Cette démarche intellectuelle, et qui a lieu en dehors des radars de la diplomatie classique, est un maillon fort de la subdiplomatie. Elle combine les aspects globaux avec l’infradiplomatie sans être assimilable à la paradiplomatie. Le Président Ahidjo apprécia tout ceci, même si la politique active n’était plus son horizon. L’Académie posait à la discussion générale les questions de notre temps.
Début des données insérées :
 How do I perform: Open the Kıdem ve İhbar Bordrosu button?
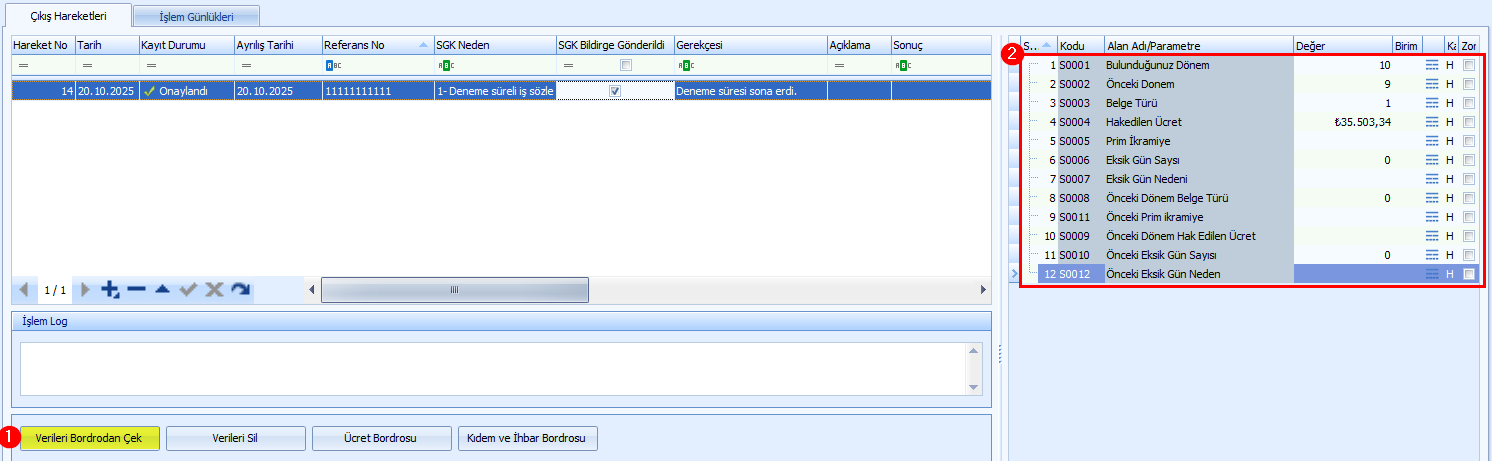pyautogui.click(x=527, y=439)
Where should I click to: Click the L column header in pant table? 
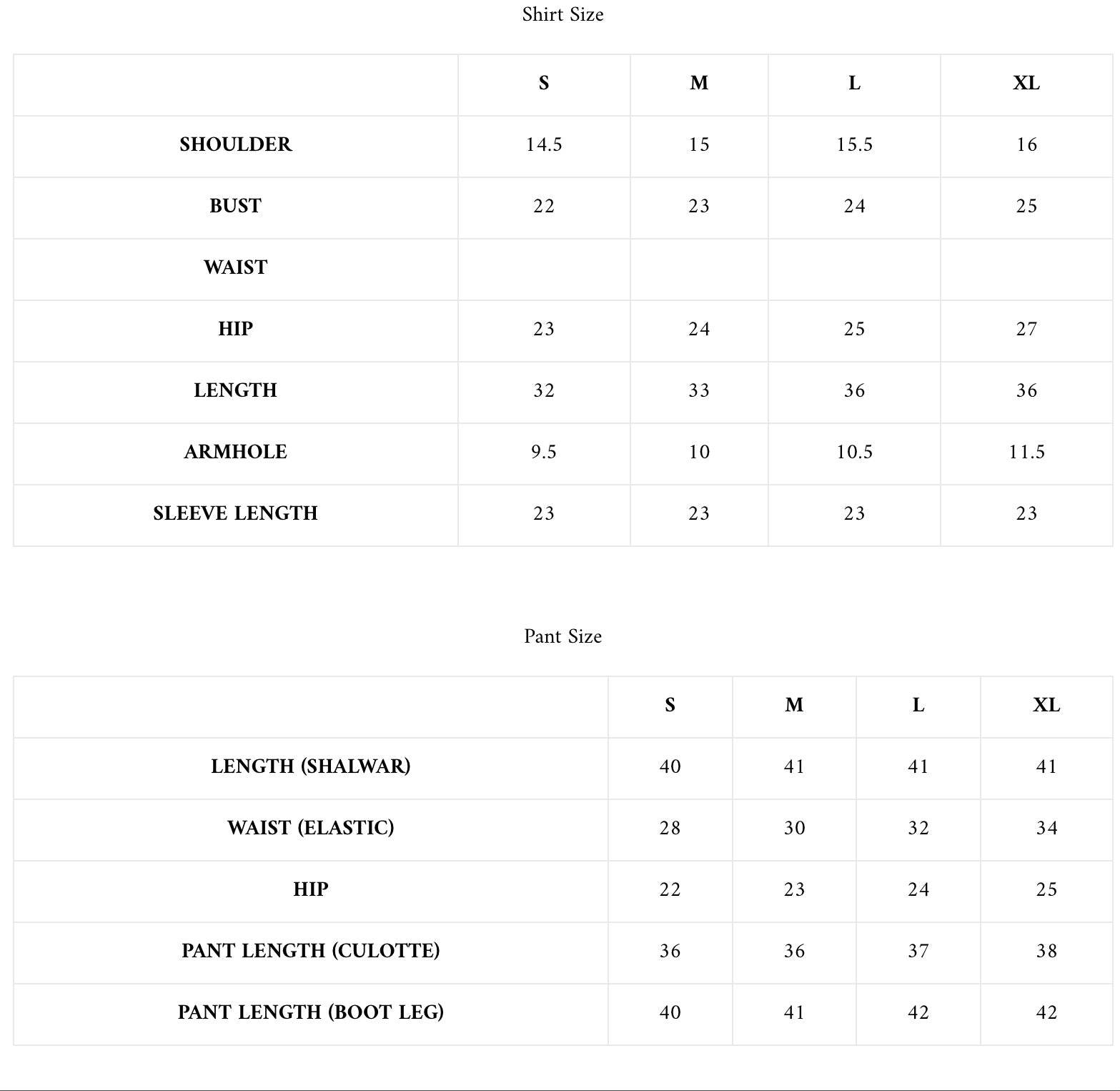coord(918,705)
Il participa ainsi, à Tanger, du 11 au 13 avril 1988, à sa dernière session, sur le thème des déséquilibres géopolitiques se résumant en un redoutable constat : « Pénurie au Sud, incertitudes au Nord ». Ahidjo fit le rappel suivant : « La dureté des temps de crise vient de ce qu’ils demandent des sacrifices et que le plus simple moyen pour répartir ceux-ci est encore de les faire subir à ceux qui en ont l’habitude. » Cela dit, l’ancien chef de l’État conseilla au Sud « de ne pas se laisser aller ou à se complaire dans la facilité. Pas davantage à subir on ne sait quelle fatalité. Il a ses atouts (le Sud) ; il soit pouvoir s’en servir : il peut se nourrir, il peut exporter, il peut s’organiser pour mieux défendre ses exportations, cesser d’être victime, quand il vend autant que quand il achète… » 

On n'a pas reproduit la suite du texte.